• [Dataset content]:
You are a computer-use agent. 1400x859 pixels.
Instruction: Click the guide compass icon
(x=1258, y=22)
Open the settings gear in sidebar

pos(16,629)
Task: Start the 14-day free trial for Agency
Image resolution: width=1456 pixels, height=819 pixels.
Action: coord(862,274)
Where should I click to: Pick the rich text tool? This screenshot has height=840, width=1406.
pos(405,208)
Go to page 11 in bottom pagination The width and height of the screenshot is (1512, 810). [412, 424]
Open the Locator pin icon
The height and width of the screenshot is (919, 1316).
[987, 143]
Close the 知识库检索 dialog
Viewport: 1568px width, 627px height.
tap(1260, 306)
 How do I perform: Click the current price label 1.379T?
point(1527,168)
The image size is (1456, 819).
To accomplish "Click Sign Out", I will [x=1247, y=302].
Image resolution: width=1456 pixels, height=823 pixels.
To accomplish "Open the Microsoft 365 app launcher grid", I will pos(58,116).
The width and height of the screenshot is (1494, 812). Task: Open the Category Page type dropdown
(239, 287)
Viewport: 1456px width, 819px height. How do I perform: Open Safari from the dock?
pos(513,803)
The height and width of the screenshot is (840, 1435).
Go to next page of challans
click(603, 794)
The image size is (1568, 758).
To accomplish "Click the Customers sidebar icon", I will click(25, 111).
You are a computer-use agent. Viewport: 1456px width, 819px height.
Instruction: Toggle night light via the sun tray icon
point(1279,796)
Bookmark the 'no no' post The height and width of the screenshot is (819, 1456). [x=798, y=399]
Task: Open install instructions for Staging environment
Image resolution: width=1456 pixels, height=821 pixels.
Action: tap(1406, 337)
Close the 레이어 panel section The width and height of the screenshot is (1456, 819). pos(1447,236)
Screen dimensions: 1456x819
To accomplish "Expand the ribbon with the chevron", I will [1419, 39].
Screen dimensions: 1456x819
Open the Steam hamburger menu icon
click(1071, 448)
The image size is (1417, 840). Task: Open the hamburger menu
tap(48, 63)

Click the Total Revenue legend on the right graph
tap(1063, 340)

• [The task]: Produce a word-for-word restatement of all the records.

• [Answer to this exercise]:
You are a computer-use agent. 1400x859 pixels.
Instruction: Click the guide compass icon
(x=1258, y=22)
Open the settings gear in sidebar

pos(16,629)
Task: Start the 14-day free trial for Agency
Image resolution: width=1456 pixels, height=819 pixels.
Action: coord(862,274)
Where should I click to: Pick the rich text tool? This screenshot has height=840, width=1406.
pos(405,208)
Go to page 11 in bottom pagination The width and height of the screenshot is (1512, 810). [412, 424]
Open the Locator pin icon
The height and width of the screenshot is (919, 1316).
[987, 143]
Close the 知识库检索 dialog
Viewport: 1568px width, 627px height.
tap(1260, 306)
 How do I perform: Click the current price label 1.379T?
point(1527,168)
The image size is (1456, 819).
To accomplish "Click Sign Out", I will [x=1247, y=302].
Image resolution: width=1456 pixels, height=823 pixels.
To accomplish "Open the Microsoft 365 app launcher grid", I will pos(58,116).
The width and height of the screenshot is (1494, 812). Task: Open the Category Page type dropdown
(239, 287)
Viewport: 1456px width, 819px height. How do I perform: Open Safari from the dock?
pos(513,803)
The height and width of the screenshot is (840, 1435).
Go to next page of challans
click(603, 794)
The image size is (1568, 758).
To accomplish "Click the Customers sidebar icon", I will click(25, 111).
You are a computer-use agent. Viewport: 1456px width, 819px height.
Instruction: Toggle night light via the sun tray icon
point(1279,796)
Bookmark the 'no no' post The height and width of the screenshot is (819, 1456). [x=798, y=399]
Task: Open install instructions for Staging environment
Image resolution: width=1456 pixels, height=821 pixels.
Action: tap(1406, 337)
Close the 레이어 panel section The width and height of the screenshot is (1456, 819). pos(1447,236)
Screen dimensions: 1456x819
To accomplish "Expand the ribbon with the chevron", I will [1419, 39].
Screen dimensions: 1456x819
Open the Steam hamburger menu icon
click(1071, 448)
The image size is (1417, 840). Task: Open the hamburger menu
tap(48, 63)

Click the Total Revenue legend on the right graph
tap(1063, 340)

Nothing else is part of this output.